L'accord intervenu en juin 2017 prévoit également de renforcer la réserve pour aides d'urgence et l'instrument de flexibilité , notamment en permettant que les montants non utilisés du Fonds de solidarité de l'Union européenne et du Fonds européen d'ajustement à la mondialisation puissent être mis à la disposition de l'instrument de flexibilité.

En revanche, aucun compromis n'a été trouvé au sujet de la comptabilisation des crédits de paiement des instruments spéciaux en deçà ou au-delà des plafonds de paiements . Il existe sur ce point une divergence d'interprétation entre les institutions : la Commission et le Parlement européen considèrent que les instruments spéciaux ont vocation à être mobilisés au-dessus des plafonds en crédits d'engagement comme en crédits de paiement. Le service juridique du Conseil a quant à lui estimé qu' « il reviendra à l'autorité budgétaire de décider au cas par cas, chaque fois qu'un instrument spécial est mobilisé, si une partie ou la totalité des paiements correspondants doit être calculée au-delà des plafonds du cadre financier pluriannuel » 17 ( * ) . Cette question, certes technique, emporte des enjeux budgétaires importants dans la mesure où elle pourrait conduire à majorer les crédits de paiement de 10 milliards d'euros d'ici 2020. Du point de vue du Conseil, et plus particulièrement des États membres contributeurs nets, ceci pourrait mettre à mal la soutenabilité du cadre financier.

Au total, la révision à mi-parcours du cadre financier pluriannuel acceptée par le Conseil est moins ambitieuse que la proposition initiale de la Commission européenne , tant du point de vue des nouvelles dépenses autorisées que des marges de flexibilité. Malgré les ajustements prévus dans le cadre de la révision, la Cour des comptes européenne a souligné, dans son dernier rapport annuel sur les comptes de l'Union, que « la flexibilité encore autorisée dans les limites des plafonds du cadre financier pluriannuel risque d'être insuffisante pour financer la réponse de l'UE à tout événement imprévu » 18 ( * ) .


* 11 Règlement n° 1311/2013 du Conseil du 2 décembre 2013 fixant le cadre financier pluriannuel pour la période 2014-2020.

* 12 Montant révisé aux prix courants.

* 13 Articles 5 et 14 du règlement n° 1311/2013 précité.

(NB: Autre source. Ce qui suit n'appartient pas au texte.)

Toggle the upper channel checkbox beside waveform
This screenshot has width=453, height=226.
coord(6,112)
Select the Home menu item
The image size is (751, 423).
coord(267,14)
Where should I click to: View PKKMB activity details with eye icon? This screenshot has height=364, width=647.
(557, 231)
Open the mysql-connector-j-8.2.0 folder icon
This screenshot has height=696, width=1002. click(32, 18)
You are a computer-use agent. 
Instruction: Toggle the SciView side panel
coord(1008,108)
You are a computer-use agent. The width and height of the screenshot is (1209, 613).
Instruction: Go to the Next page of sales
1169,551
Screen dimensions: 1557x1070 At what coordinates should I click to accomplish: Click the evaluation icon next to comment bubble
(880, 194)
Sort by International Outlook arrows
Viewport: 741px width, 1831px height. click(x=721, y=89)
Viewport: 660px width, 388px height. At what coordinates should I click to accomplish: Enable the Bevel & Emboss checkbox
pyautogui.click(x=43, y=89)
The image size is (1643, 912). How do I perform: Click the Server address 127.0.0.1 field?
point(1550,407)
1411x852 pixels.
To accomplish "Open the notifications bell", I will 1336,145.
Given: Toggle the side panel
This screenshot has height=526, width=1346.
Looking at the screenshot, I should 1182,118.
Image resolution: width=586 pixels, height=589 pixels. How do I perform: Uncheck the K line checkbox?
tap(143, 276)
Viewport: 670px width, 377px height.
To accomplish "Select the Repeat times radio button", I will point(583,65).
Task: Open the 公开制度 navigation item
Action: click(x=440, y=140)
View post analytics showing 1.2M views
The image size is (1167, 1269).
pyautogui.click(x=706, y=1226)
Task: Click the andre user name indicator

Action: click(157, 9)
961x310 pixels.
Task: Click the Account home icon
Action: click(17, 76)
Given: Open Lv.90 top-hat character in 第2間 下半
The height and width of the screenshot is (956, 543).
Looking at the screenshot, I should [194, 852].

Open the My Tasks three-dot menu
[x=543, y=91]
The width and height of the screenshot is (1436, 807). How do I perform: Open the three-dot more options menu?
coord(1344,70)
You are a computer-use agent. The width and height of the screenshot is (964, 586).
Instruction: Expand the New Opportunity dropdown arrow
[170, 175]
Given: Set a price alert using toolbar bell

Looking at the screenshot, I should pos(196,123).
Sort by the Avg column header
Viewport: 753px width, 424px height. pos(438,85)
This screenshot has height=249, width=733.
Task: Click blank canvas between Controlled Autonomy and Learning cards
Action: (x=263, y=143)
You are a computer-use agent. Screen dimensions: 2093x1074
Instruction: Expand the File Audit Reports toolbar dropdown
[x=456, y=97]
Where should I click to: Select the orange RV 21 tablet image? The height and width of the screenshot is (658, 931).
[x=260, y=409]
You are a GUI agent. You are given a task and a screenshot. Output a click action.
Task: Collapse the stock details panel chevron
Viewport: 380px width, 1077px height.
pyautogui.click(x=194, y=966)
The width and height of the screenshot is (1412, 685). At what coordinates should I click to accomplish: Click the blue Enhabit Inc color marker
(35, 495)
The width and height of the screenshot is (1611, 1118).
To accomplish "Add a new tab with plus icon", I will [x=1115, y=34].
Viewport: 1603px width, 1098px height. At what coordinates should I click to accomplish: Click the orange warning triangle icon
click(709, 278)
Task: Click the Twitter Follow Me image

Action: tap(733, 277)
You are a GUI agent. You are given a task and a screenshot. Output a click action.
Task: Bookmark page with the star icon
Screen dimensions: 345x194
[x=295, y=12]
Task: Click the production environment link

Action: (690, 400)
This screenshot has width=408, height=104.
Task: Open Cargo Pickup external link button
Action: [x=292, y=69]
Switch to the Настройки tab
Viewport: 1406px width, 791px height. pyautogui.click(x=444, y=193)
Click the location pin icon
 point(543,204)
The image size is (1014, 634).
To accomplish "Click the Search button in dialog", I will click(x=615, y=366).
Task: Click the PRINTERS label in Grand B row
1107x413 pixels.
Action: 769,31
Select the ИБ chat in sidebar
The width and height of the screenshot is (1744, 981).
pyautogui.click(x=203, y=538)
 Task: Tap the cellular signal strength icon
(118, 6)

* 14 Article 2 du règlement n° 1311/2013 précité : « avant la fin de 2016 au plus tard, la Commission présente un réexamen du fonctionnement du cadre financier, en tenant pleinement compte de la situation économique qui existera à ce moment-là ainsi que des projections macroéconomiques les plus récentes ».

* 15 Règlement (UE, Euratom) 2017/1123 du Conseil du 20 juin 2017 modifiant le règlement (UE, Euratom) n° 1211/2013 fixant le cadre financier pluriannuel pour la période 2014-2020.

* 16 Commission européenne, communication au Parlement européen et au Conseil sur les conséquences sur le budget de l'Union pour 2018 et au-delà en cas de non-adoption de la révision à mi-parcours du cadre financier pluriannuel 2014-2020.

* 17 Déclaration du Conseil du 6 mars 2017 sur les paiements relatifs aux instruments spéciaux.

* 18 Cour des comptes européennes, rapport annuel sur les comptes de l'UE 2016, JOUE du 28 septembre 2017, p. 44.